Bush signs bill authorizing 700 miles of border fencing

President calls measure `important step,' but no money is allocated

October 27, 2006|By Nicole Gaouette | Nicole Gaouette,LOS ANGELES TIMES

WASHINGTON -- Legislation authorizing 700 miles of fencing along the southern U.S. border was signed into law by President Bush yesterday at a ceremony that underscored Republican divisions over immigration policy and left questions about whether the entire barrier will be built.

Flanked by House Majority Leader John A. Boehner of Ohio and other Republicans who blocked his bid for a broader overhaul of immigration law, Bush used the opportunity to push back. "We have more to do," he said during the low-key event.

Promises by GOP leaders to alter the law when Congress reconvenes after the Nov. 7 elections -- in addition to a lack of funding specifically for the fence -- have cast doubt on how much of it ultimately will be built. Changes to the measure would likely include giving local governments and private property owners the chance to raise objections over the fencing's location.

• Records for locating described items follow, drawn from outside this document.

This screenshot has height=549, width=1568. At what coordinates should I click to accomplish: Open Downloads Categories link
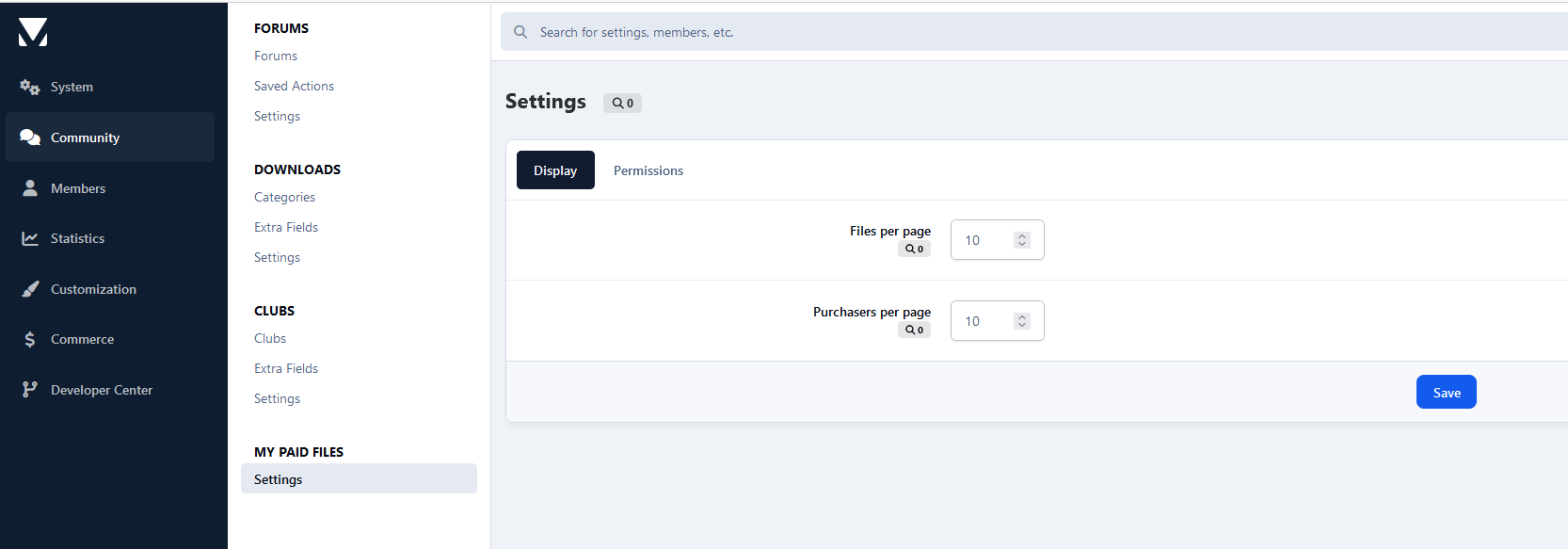coord(284,197)
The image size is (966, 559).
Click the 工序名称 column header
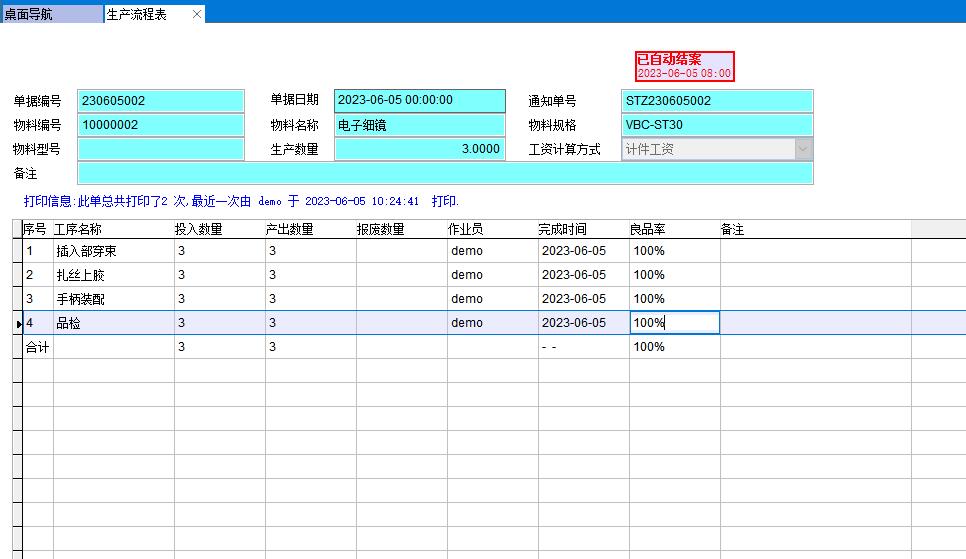click(78, 230)
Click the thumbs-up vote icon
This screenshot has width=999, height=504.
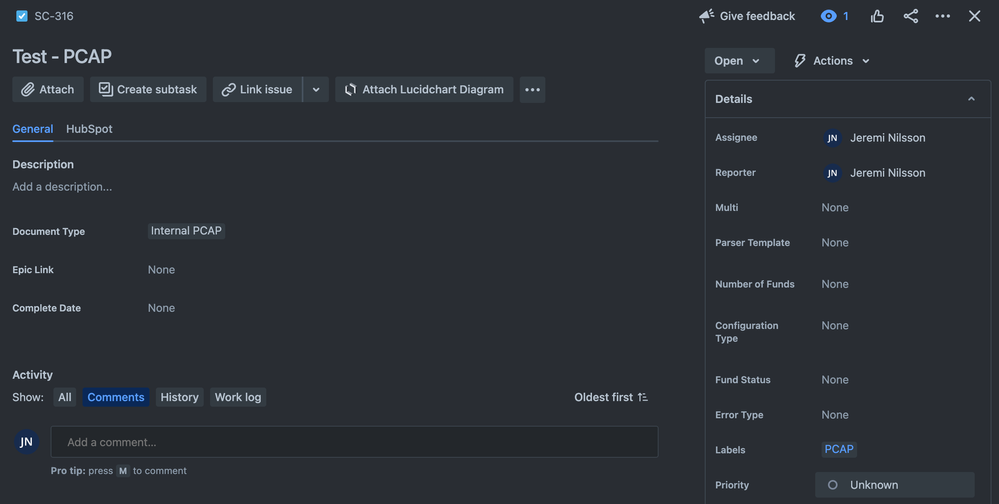point(877,16)
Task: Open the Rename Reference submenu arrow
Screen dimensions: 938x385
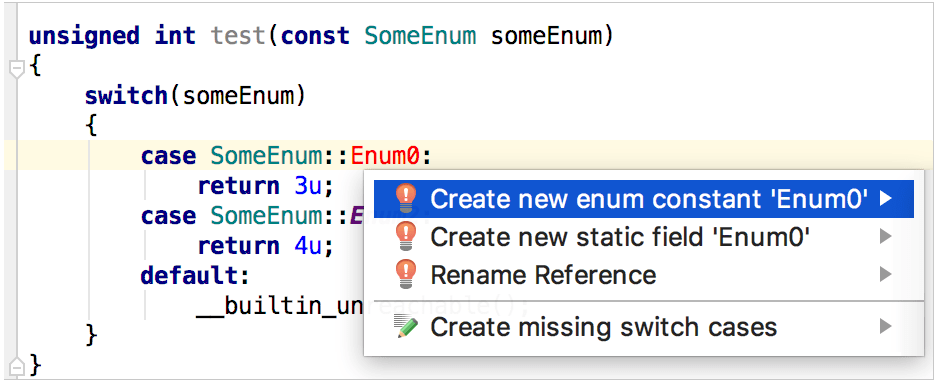Action: [x=886, y=275]
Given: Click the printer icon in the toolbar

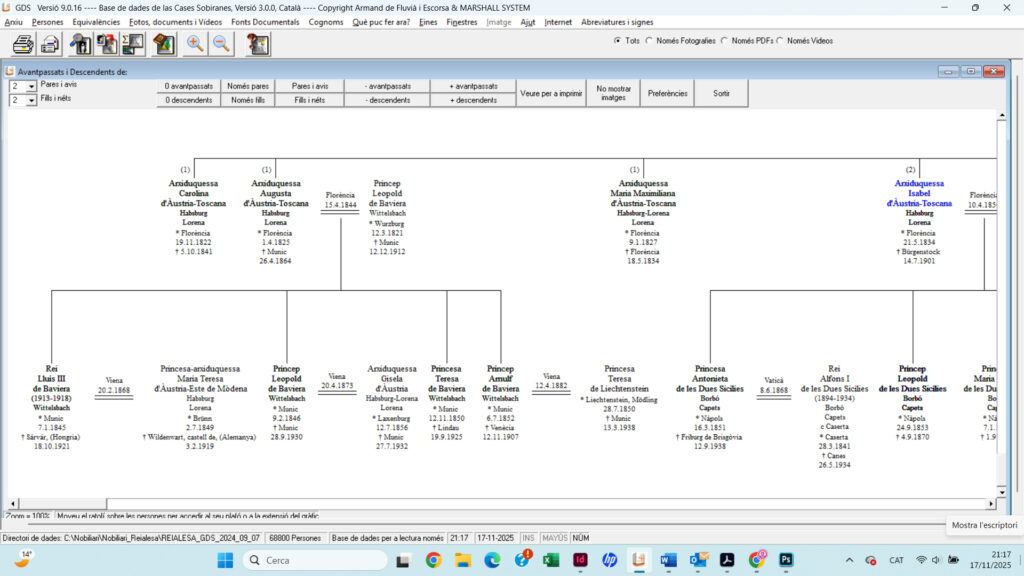Looking at the screenshot, I should coord(22,43).
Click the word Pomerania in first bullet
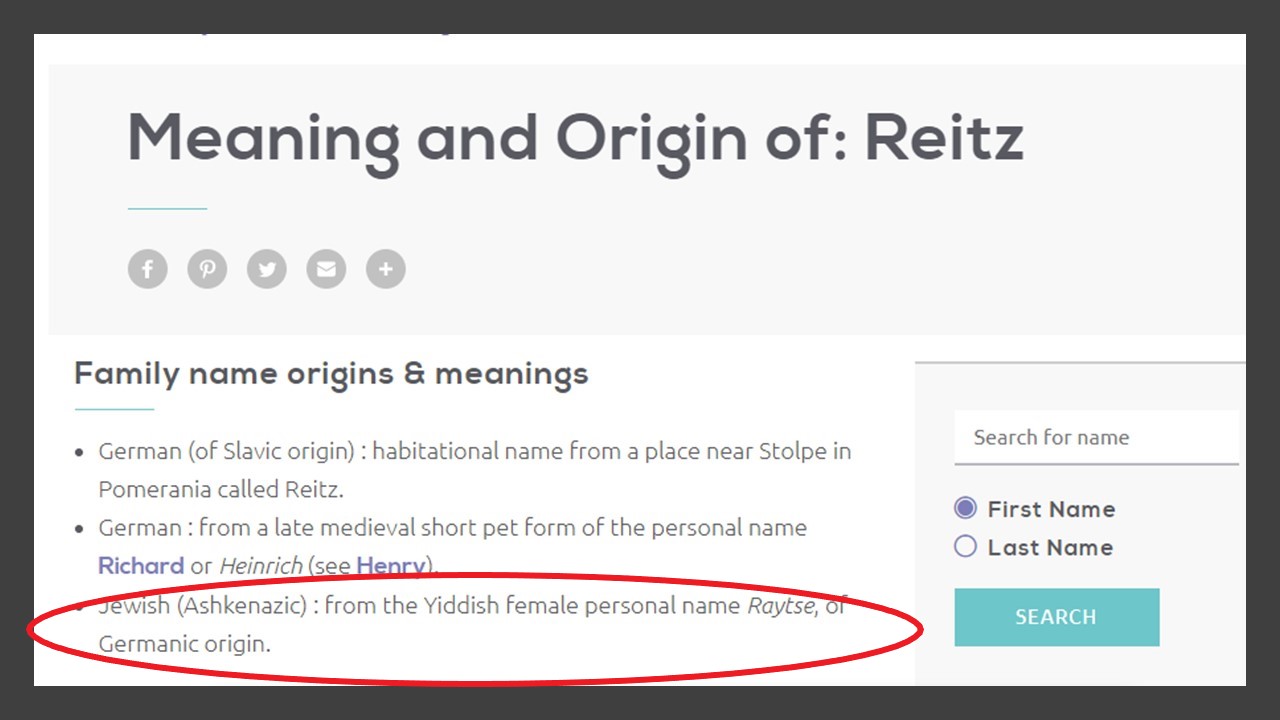 tap(155, 490)
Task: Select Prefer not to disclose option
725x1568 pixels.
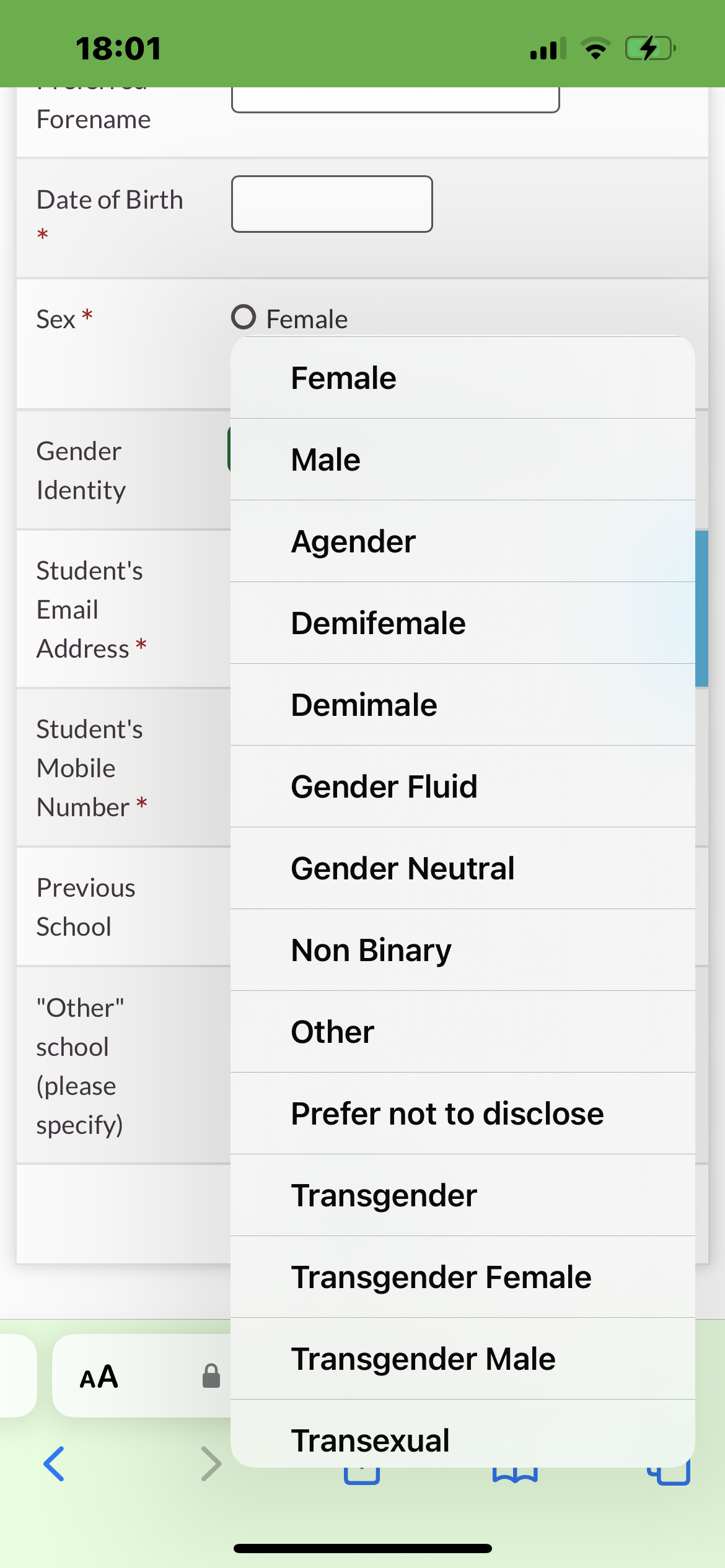Action: 462,1113
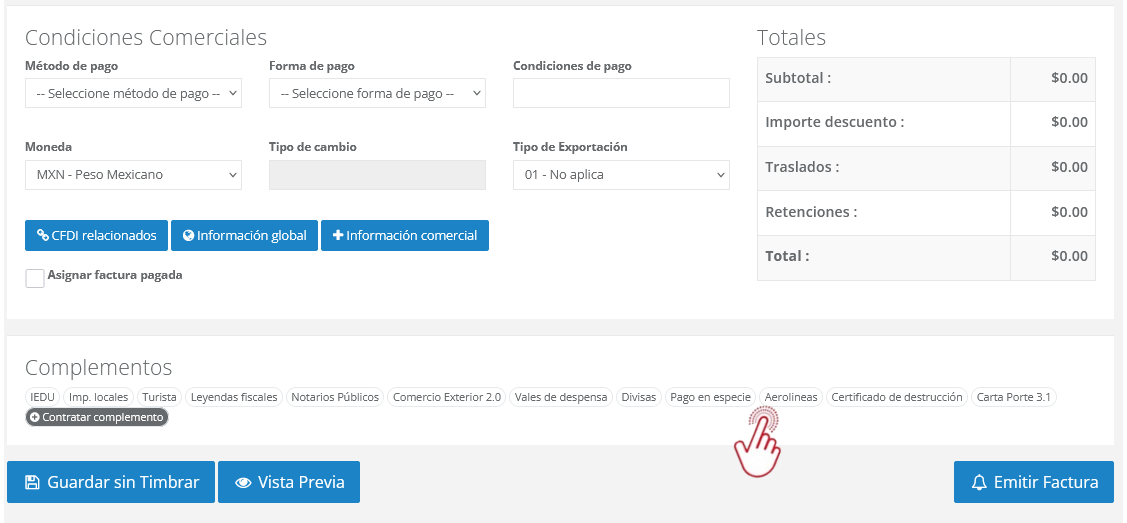Click the Tipo de cambio field
This screenshot has width=1127, height=523.
point(377,175)
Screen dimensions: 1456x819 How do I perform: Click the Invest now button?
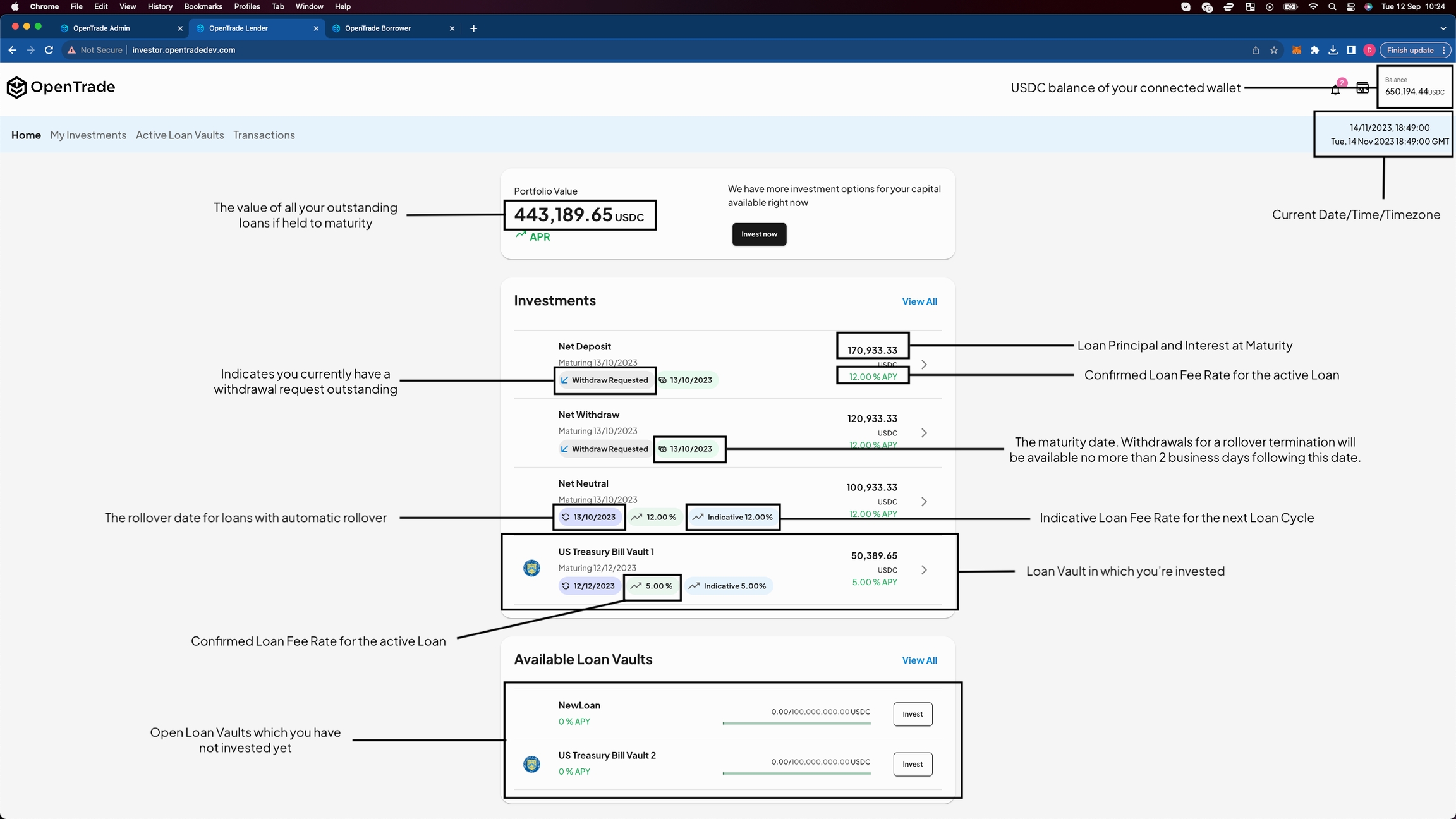(759, 234)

Bush did call the fence bill "an important step toward immigration reform."

But he made clear that he opposes the enforcement-only position taken by the House and favors instead the approach embraced by the Senate: a combination of tougher border security and work site enforcement with a guest worker program and a path to citizenship for some of the nation's estimated 12 million illegal immigrants.

Bush said he looked forward to working with Congress on finding a "rational middle ground" between granting automatic citizenship to illegal immigrants and "a program of mass deportation."

GOP leaders had pressed a reluctant White House for the signing ceremony so that as November's election nears, Republicans could promote the fence bill as an accomplishment, party aides said.

"House and Senate Republicans ... will stop the hemorrhaging along our nation's borders," said a statement by Senate Majority Leader Bill Frist of Tennessee and House Speaker Dennis Hastert of Illinois.

Mexican officials have denounced the fence plan; they continued their criticism yesterday.

"Walls don't resolve anything; it's a grave error," said President-elect Felipe Calderon, who was traveling in Canada.

Calderon, due to be sworn in Dec. 1, added, "It would be more useful to the progress of our countries to build a kilometer of highways in Zacatecas or Michoacan than to build 10 kilometers of wall in Arizona."

President Vicente Fox termed the measure "an embarrassment for the United States."

During a visit to Cancun, Fox said, "It's an example of the inability of the United States to see the issue of immigration as one of shared responsibility."

The fence's advocates in Congress have countered that their first responsibility is to ensure the sanctity of the U.S. border.

There are currently about 90 miles of fencing along the southern border, including 14 miles in the San Diego area.

The bill contains detailed instructions for placement of "at least 2 layers of reinforced fencing" around Tecate and Calexico, Calif., and across vast stretches of Arizona, New Mexico and Texas. But a letter written by Hastert and Frist to other congressional leaders when the measure cleared Congress on Sept. 29 detailed changes they wanted made to it when lawmakers return to Washington in mid-November.

Hastert and Frist indicated that they want to provide flexibility on where the fence should go and whether parts of it take a physical or virtual form -- potentially using sensors, cameras and unmanned aerial vehicles in the place of reinforced metal.

Their letter called for requiring the Department of Homeland Security to erect fencing in areas of high illegal entry but also giving the agency the option "to use alternative physical infrastructure and technology when fencing is ineffective or impractical."

Also, Hastert and Frist want to require agency officials to consult with state and local governments, including Native American tribes, on the exact placement of fencing and other infrastructure, such as vehicle barriers.

Money poses another potential problem. Cost estimates range from $3 million to $10 million per mile -- for a total price tag of at least $2.1 billion, and perhaps much higher, before maintenance costs. The bill Bush signed, while authorizing the fence, includes no money for it.

A separate budget measure for the Homeland Security department provides $1.2 billion for border security that Republicans have referred to as the "first installment" for the fence. But that money can be allocated as Homeland Security Secretary Michael Chertoff sees fit.

Agency officials have told Congress they would prefer 300 to 400 miles of fencing in areas where they believe it would be effective and the latitude to employ other security methods elsewhere.

"In urban areas, we've found that fencing is very effective, but in rural areas, sensors and other technology are more effective," said DHS spokesman Russ Knocke.

Nicole Gaouette writes for the Los Angeles Times.